At the end of the Second World War, the UN and the Bretton Woods duo — the World Bank and the IMF — came into existence as forums for dealing with problems, issues and concerns of members from diverse political backgrounds and at different stages of economic development. It was clear that there could not be one omnibus plan of action covering all of them, since the priorities and requirements were not the same for all the members. Hence, multilateral organisations began differentiating between them to tailor their approach to the distinctive characteristics of particular countries or groups of countries.
In those far-off days, when there was no squeamishness on the part of Westerners to call a spade a spade, countries were simply labelled as ‘advanced' and ‘backward' or ‘rich' and ‘poor'. As time went on, the mode and description became more sophisticated with euphemisms taking over so as not to hurt the susceptibilities of nations.
Ranking of nations
The evolution of these alarums and excursions to make every one feel comfortable is in itself a fascinating case-study.

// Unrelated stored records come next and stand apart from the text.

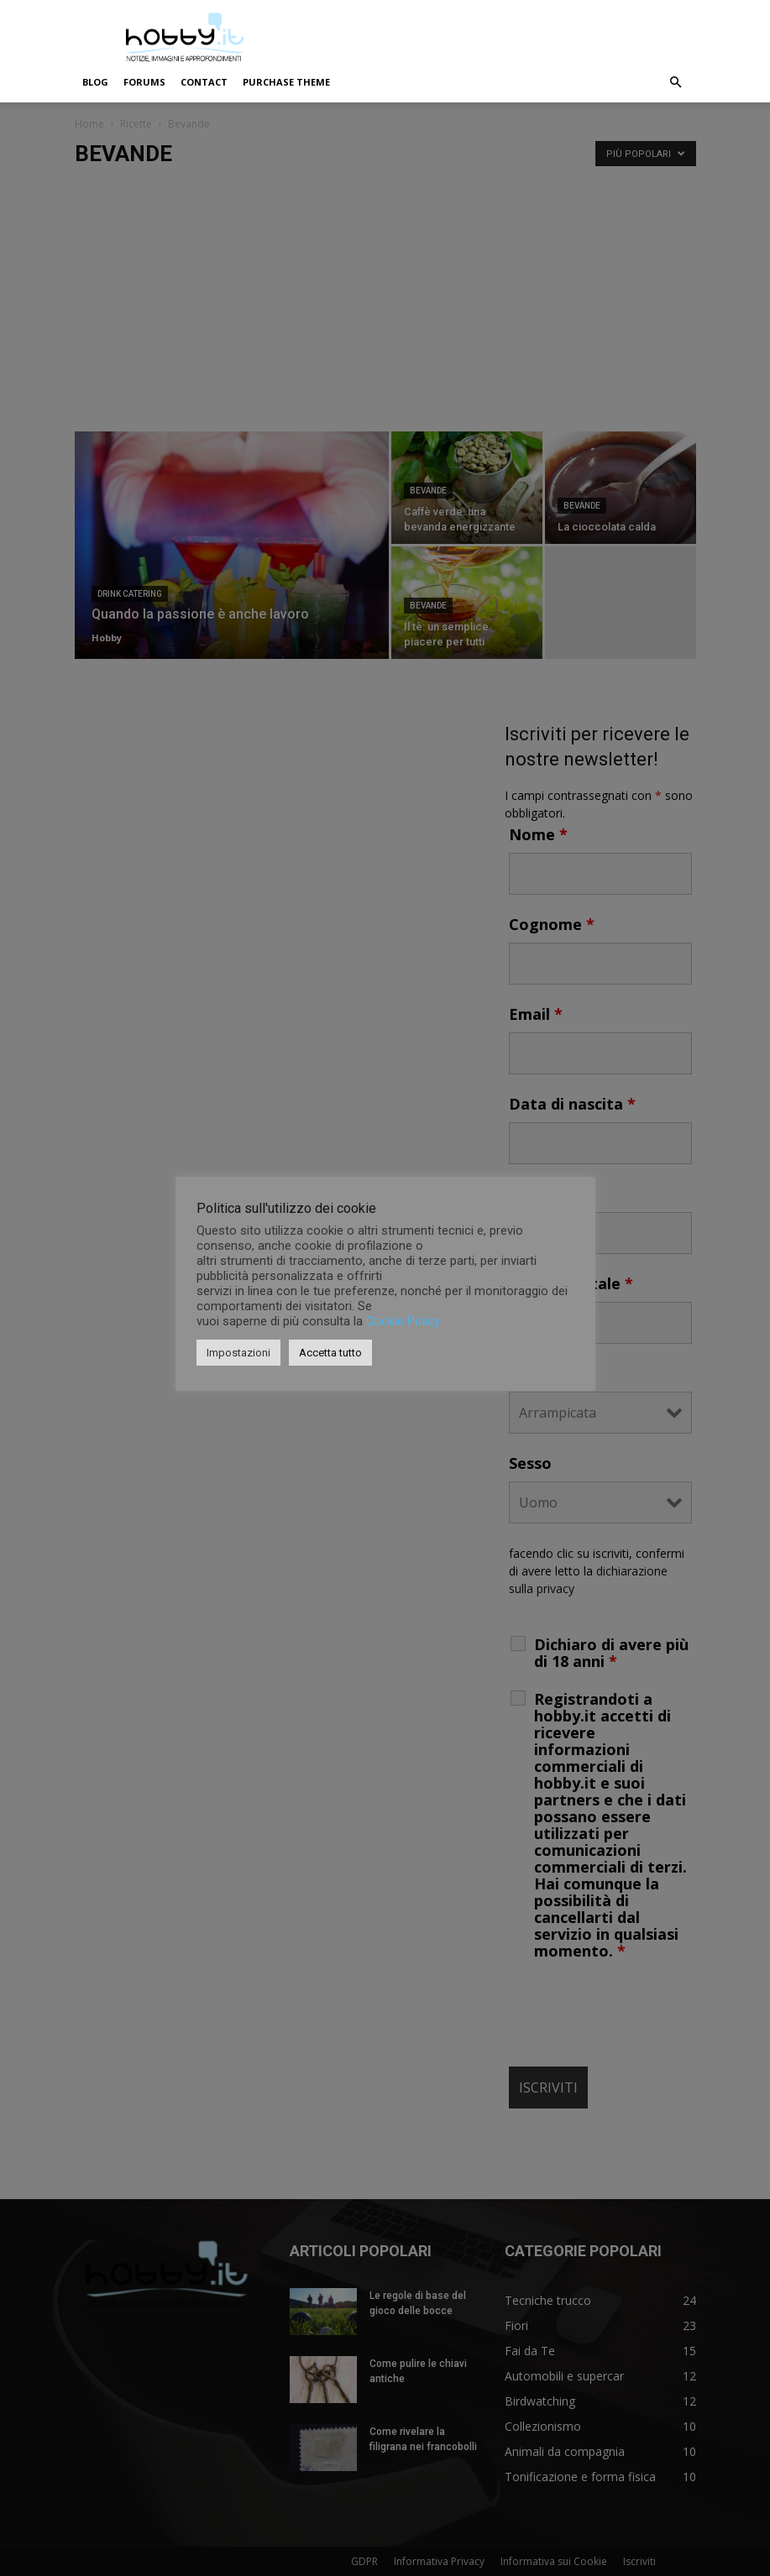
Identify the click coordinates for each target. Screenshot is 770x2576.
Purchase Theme (286, 82)
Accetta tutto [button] (330, 1352)
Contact (204, 82)
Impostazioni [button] (238, 1352)
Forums (144, 82)
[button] (676, 83)
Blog (95, 82)
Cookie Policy (403, 1321)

For instance, the stark original division of ‘rich' and ‘poor' went through successive incarnations progressively taking out any sting of aspersion, condescension or patronisation. First, ‘poor' became ‘low-income' and ‘rich' became ‘high-income'; next came ‘developed and undeveloped', but when this was found to be harsh, the latter term was changed first to ‘under-developed' and then to ‘developing'. Somewhere along the way, the coinage ‘least developed' also was smuggled into the vocabulary.
Soon, classification based on stages of development gave way to one of ranking of nations into First, Second and Third Worlds. This was because, as a recent paper ‘Classifications of Countries Based on Their Level of Development: How it is Done and How it Could be Done' published under the aegis of the IMF rightly points out, “An explicit system that categorises countries based on their development level must build on a clearly articulated view of what constitutes development…there is no criterion (either grounded in theory or based on an objective benchmark) that is generally accepted… Where exactly to draw the line between developing and developed countries is not obvious.”

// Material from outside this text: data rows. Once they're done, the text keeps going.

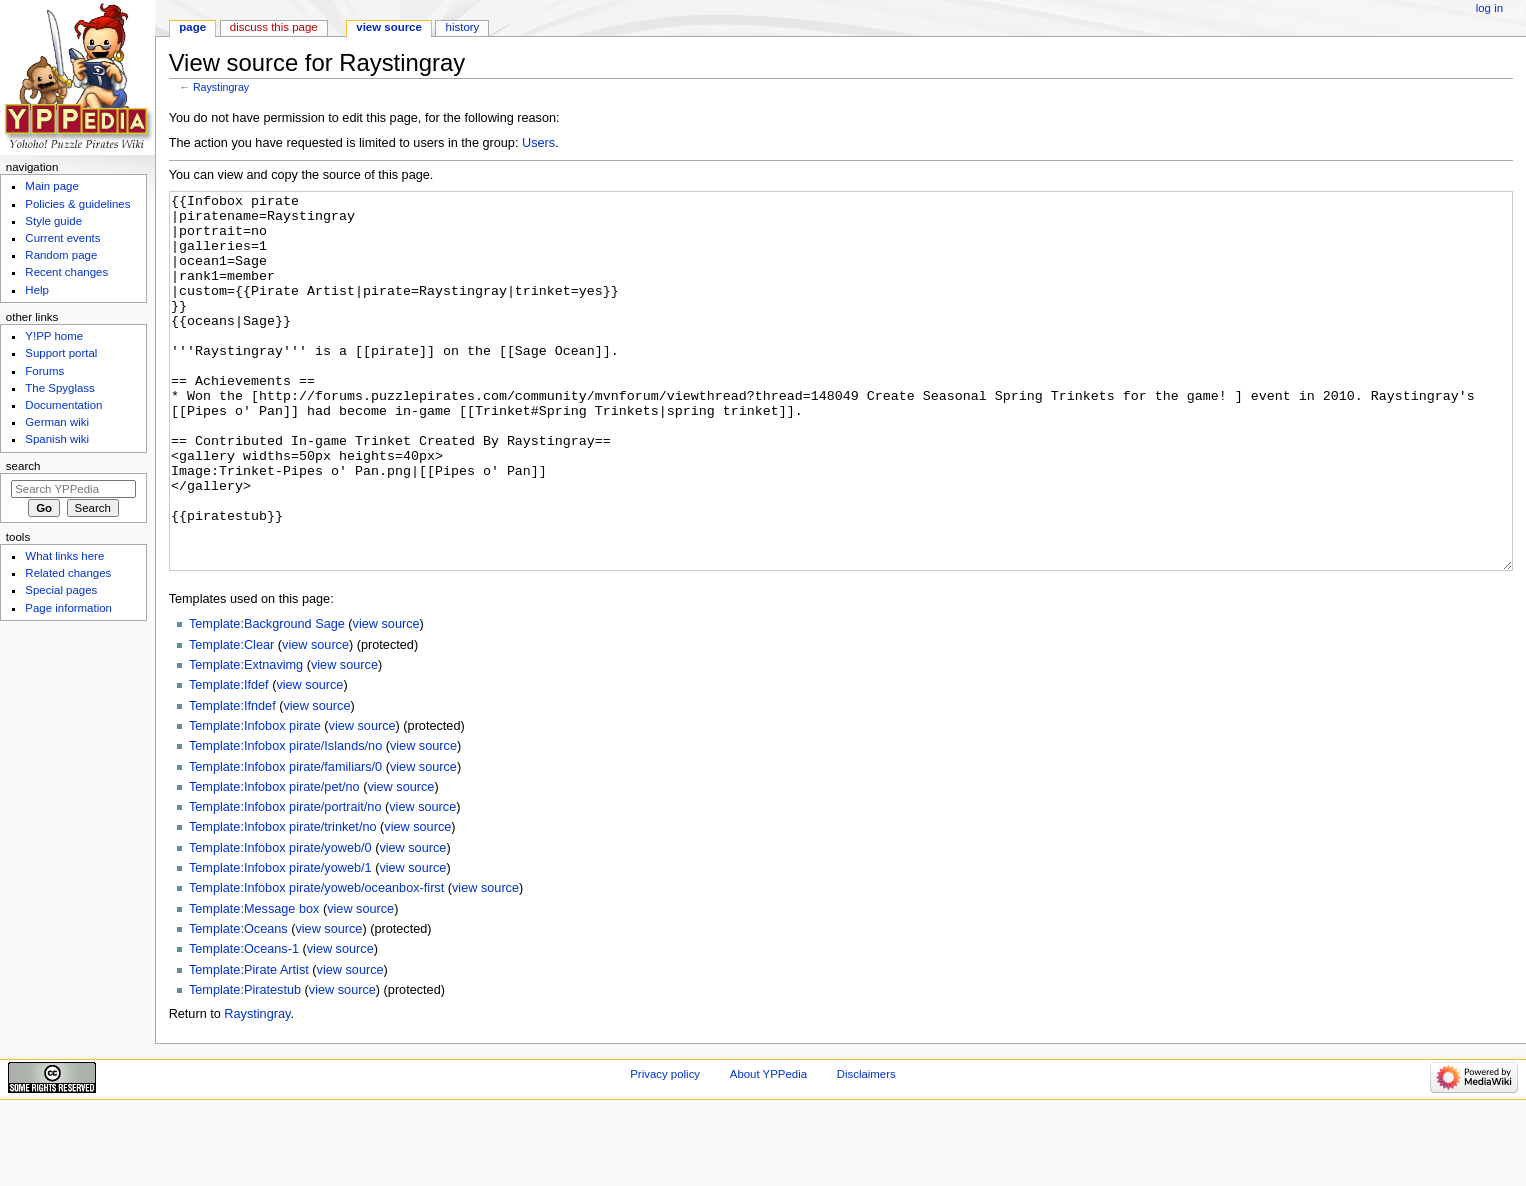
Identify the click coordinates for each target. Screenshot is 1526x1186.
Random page (61, 255)
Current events (62, 238)
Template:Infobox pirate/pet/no (274, 862)
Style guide (53, 221)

At this stage, the UNDP hit upon an another tack. The IMF paper draws attention to how it has sought to distinguish between economic and human development, and establish a pecking order among countries based on the Human Development Index (HDI) which is supposed to be at the very core of the factors governing the inherent potential and growth prospects of any given country. Basically, it is made up of three indices measuring countries' achievements in longevity, education, and income.

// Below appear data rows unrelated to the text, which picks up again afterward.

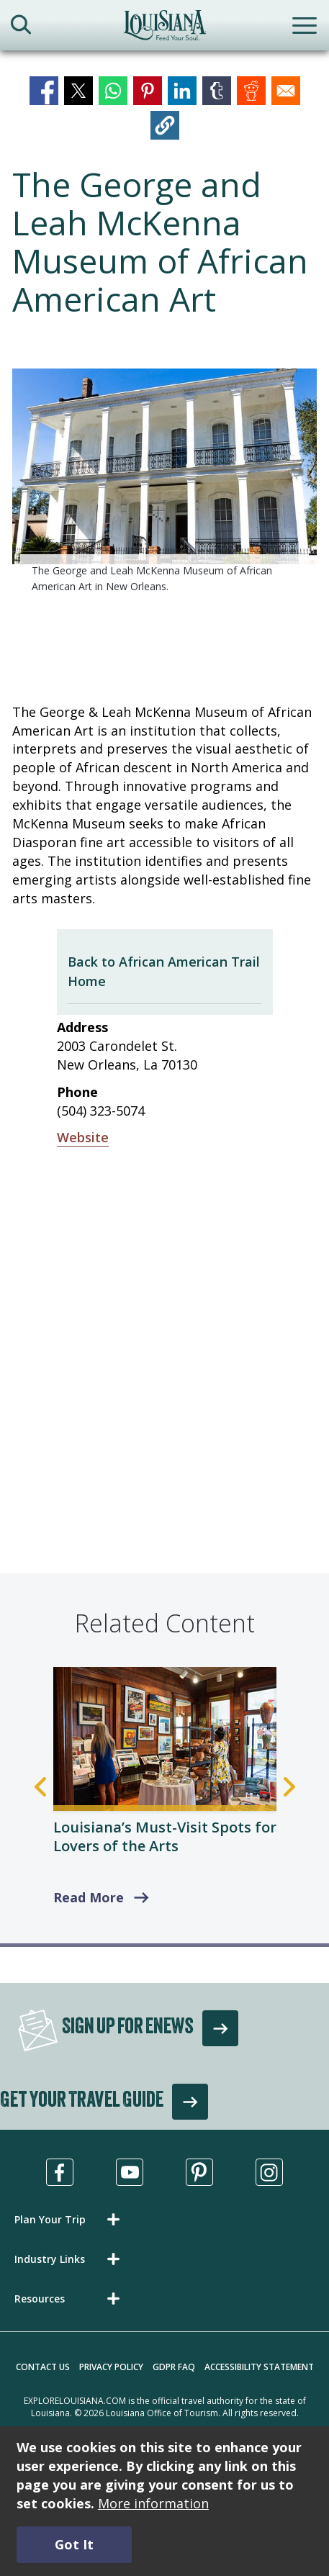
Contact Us (43, 2367)
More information (153, 2503)
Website (83, 1137)
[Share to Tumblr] (216, 90)
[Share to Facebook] (44, 90)
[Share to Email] (285, 90)
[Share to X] (78, 90)
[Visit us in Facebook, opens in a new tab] (59, 2172)
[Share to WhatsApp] (113, 90)
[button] (164, 125)
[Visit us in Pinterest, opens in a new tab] (199, 2172)
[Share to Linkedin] (182, 90)
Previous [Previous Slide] (40, 1787)
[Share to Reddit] (251, 90)
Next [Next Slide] (289, 1787)
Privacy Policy (111, 2367)
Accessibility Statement (259, 2367)
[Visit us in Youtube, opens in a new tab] (129, 2172)
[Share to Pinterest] (147, 90)
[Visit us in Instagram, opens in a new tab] (269, 2172)
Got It (74, 2544)
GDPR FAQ (174, 2367)
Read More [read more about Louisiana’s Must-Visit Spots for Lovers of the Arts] (88, 1897)
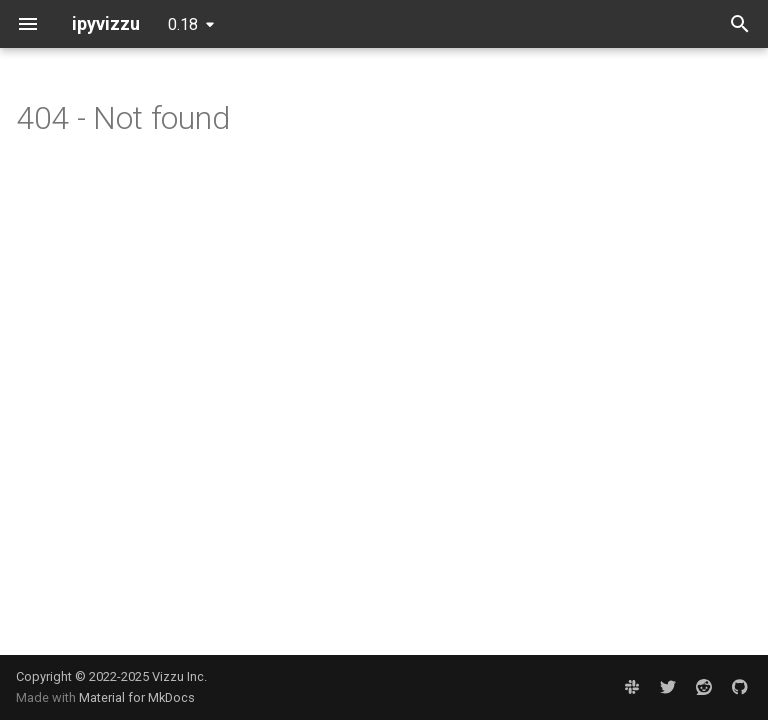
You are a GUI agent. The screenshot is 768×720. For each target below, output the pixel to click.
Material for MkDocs (137, 697)
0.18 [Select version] (183, 24)
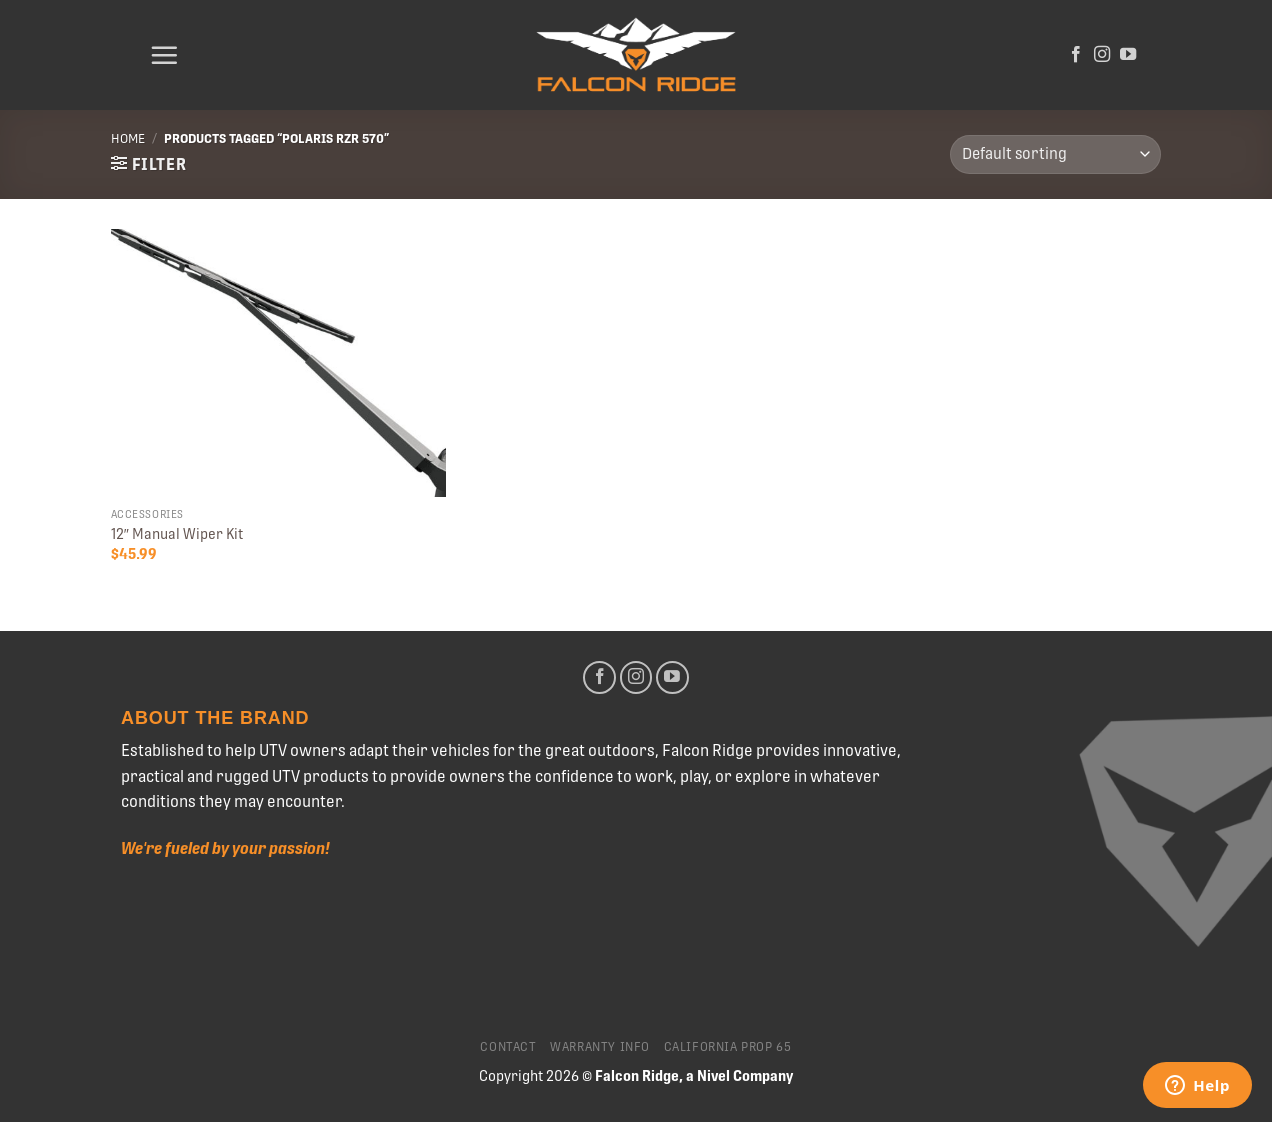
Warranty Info (600, 1047)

In its Human Development Report of 2010, the income measure used in the HDI is Gross National Income per capita with local currency estimates converted into equivalent US dollars using purchasing power parity, while longevity is measured by life expectancy at birth and education by combining measures of actual and expected years of schooling.
In any case, when Indira Gandhi, in her address to one of the UN Conferences, took strong exception to the self-glorification implied in certain countries calling themselves First and to the denigration of some others as Second and Third, out the window it went and was replaced by the ingenious depiction of countries as belonging to either North or South.
For some time past, the nomenclature ‘industrialised' and ‘industrialising', and even ‘emerging economies', is being tried out. Whatever it is, the sixty-year long struggle with the semantics of a sanitised system of classification of countries cannot be said to have come to an end yet.